:: Instructions to follow ::
Answer these questions from the text about the film Diamond Jim:
1. Who directed the film?
2. Who wrote the screenplay?
3. What job did Brady hold at the Spuyten Duyvil train station at the age of thirty?

Diamond Jim is a 1935 biographical film based on the published biography Diamond Jim Brady by Parker Morell. It follows the life of legendary entrepreneur James Buchanan Brady, including his romance with entertainer Lillian Russell, and stars Edward Arnold, Jean Arthur, Cesar Romero and Binnie Barnes.
|Directed by||A. Edward Sutherland|
|Produced by||Edmund Grainger|
|Music by||Franz Waxman|
Ferde Grofé Sr. (uncredited)
|Edited by||Daniel Mandell|
|Distributed by||Universal Pictures|
|September 2, 1935|
The screenplay by Preston Sturges never lets the lurid facts of Brady's life get in the way of the story. Edward Arnold went on to play Diamond Jim Brady again five years later, opposite Alice Faye in Lillian Russell.
Diamond Jim Brady (Edward Arnold) is born to an Irish saloonkeeper and his wife in 1856, but is soon orphaned. At the age of thirty, working as baggage master at the Spuyten Duyvil train station, he rents a suit and a diamond from a pawn shop, and gets a job as a salesman; soon, he is the top salesman on the staff.

:: Records ::

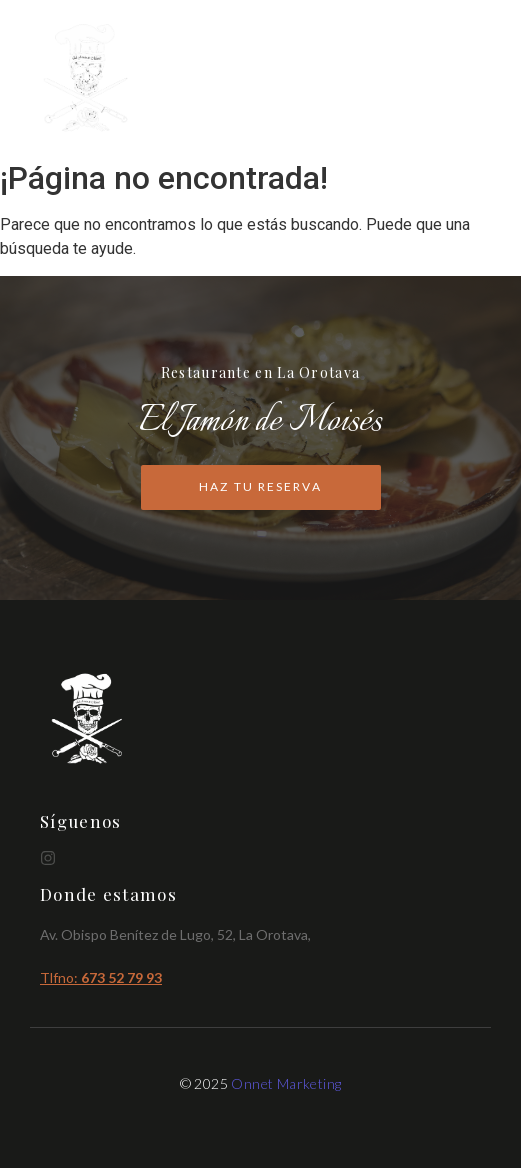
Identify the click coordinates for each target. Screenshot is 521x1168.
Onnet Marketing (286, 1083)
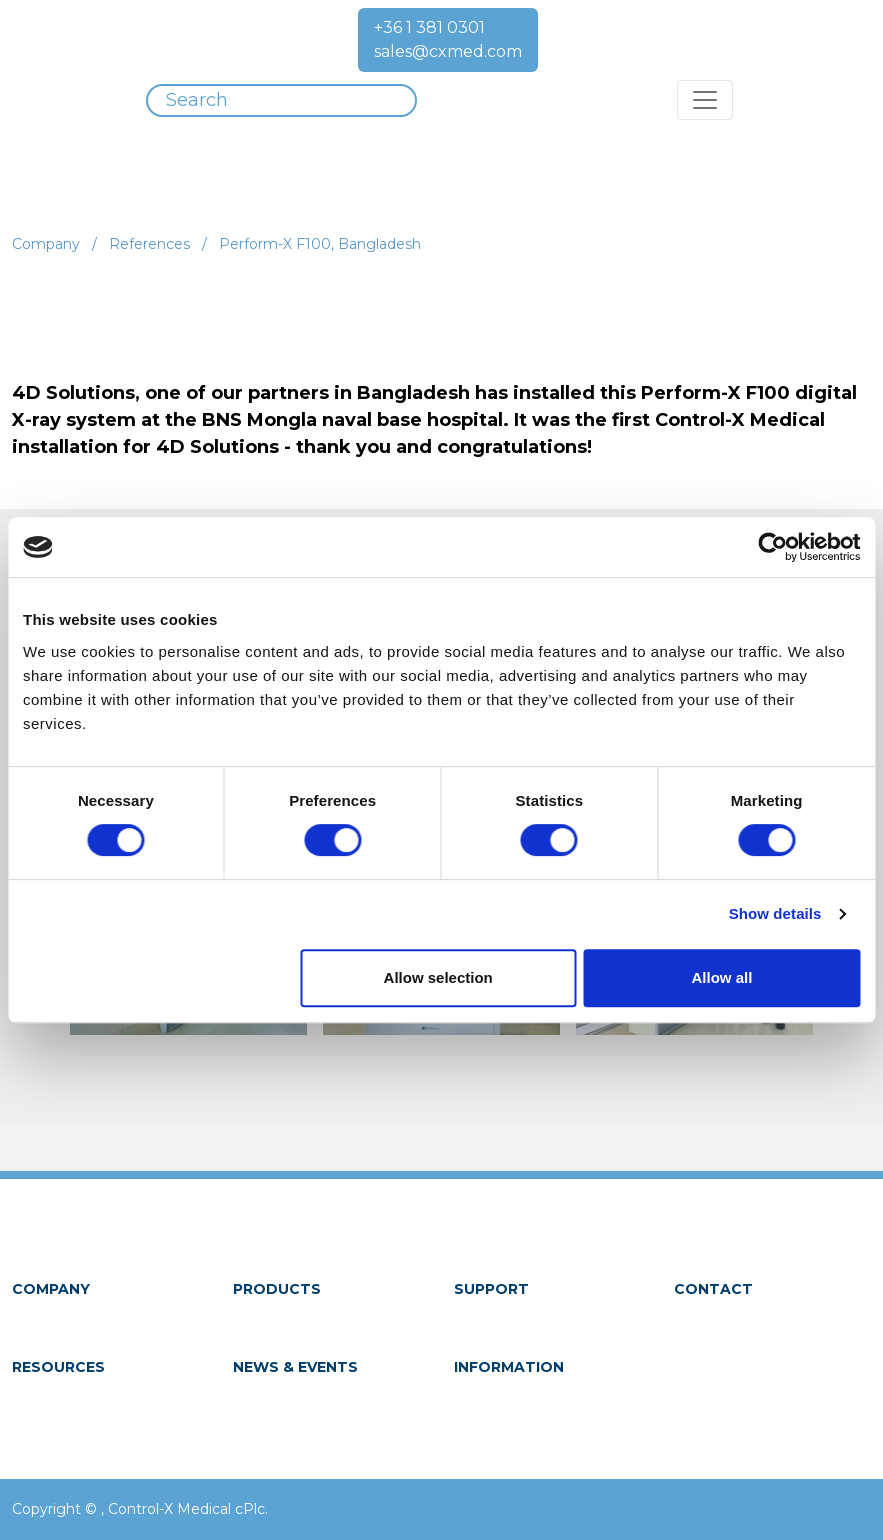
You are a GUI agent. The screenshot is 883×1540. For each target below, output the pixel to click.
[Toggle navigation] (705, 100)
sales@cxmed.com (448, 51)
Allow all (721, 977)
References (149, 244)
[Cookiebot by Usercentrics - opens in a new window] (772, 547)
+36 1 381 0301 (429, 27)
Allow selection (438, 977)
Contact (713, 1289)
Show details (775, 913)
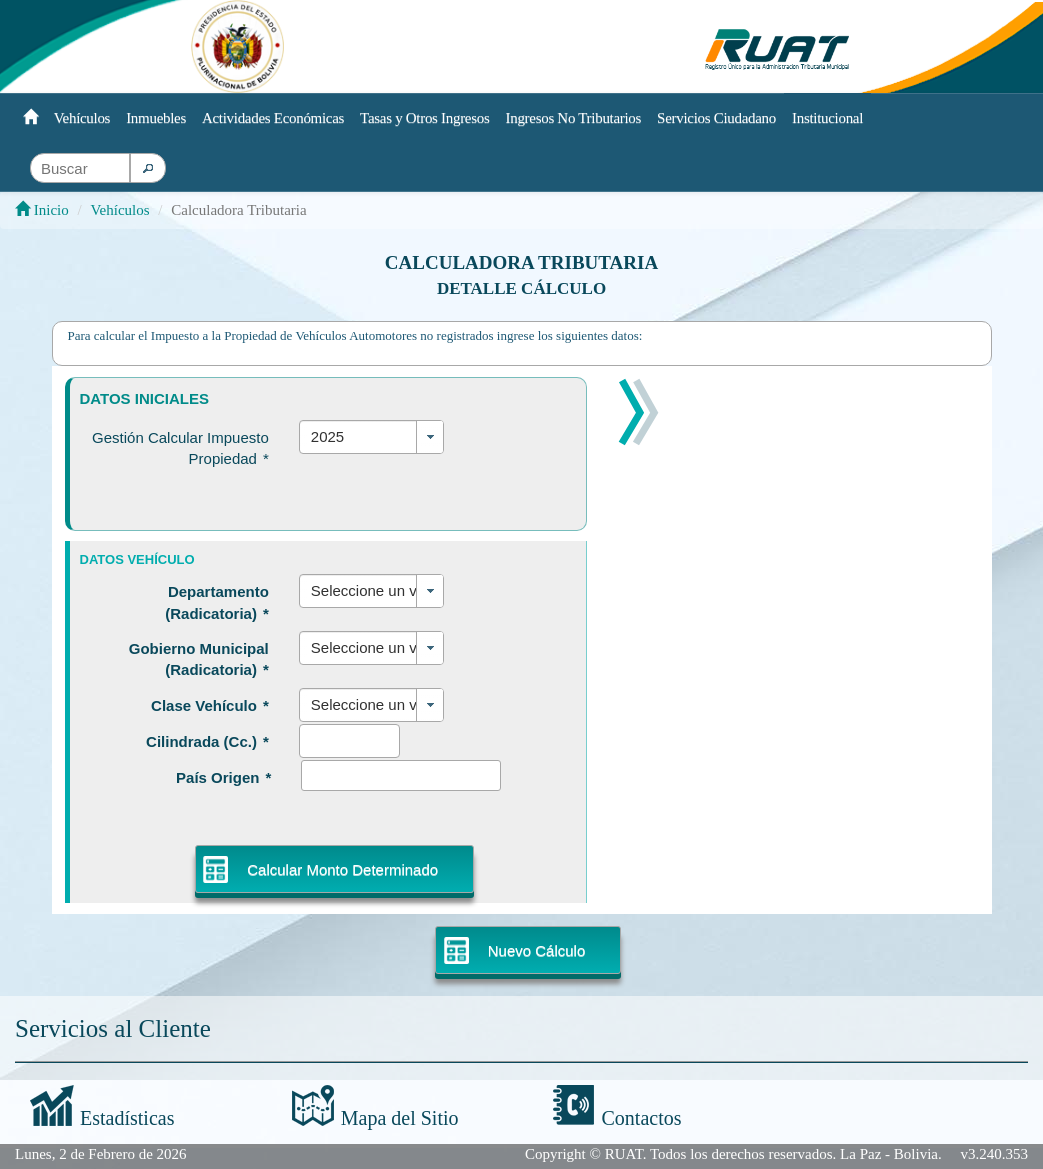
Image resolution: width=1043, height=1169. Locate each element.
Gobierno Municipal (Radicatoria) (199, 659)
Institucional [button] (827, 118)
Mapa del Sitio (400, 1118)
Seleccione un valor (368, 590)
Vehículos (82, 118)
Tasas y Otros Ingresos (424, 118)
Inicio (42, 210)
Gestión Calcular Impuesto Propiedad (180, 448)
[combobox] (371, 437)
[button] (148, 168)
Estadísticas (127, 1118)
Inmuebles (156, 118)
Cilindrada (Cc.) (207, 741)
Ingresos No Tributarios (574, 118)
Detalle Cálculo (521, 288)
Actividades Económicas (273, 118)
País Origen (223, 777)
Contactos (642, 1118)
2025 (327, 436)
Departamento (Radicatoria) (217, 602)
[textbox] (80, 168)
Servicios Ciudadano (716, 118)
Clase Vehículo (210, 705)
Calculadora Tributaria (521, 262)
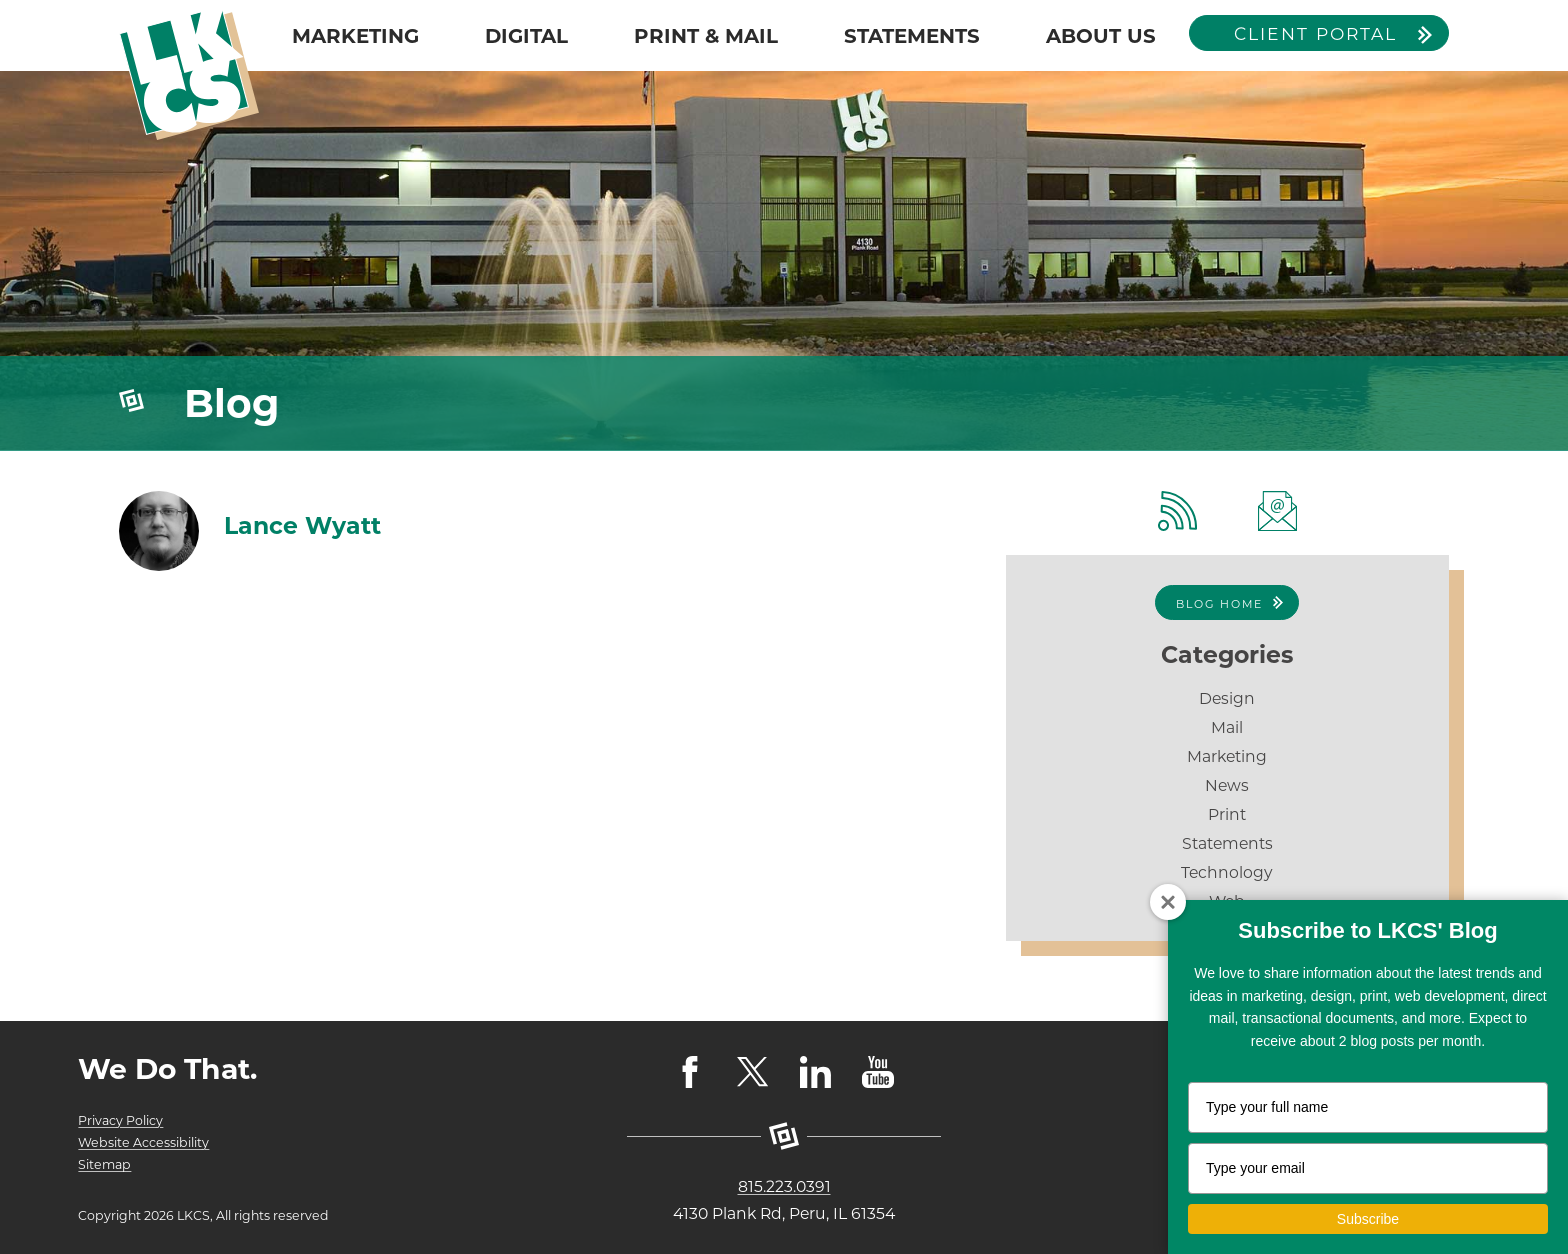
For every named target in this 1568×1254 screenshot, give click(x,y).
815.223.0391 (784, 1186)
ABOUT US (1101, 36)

:: Exercise answer ::
1. A. Edward Sutherland
2. Preston Sturges
3. Baggage master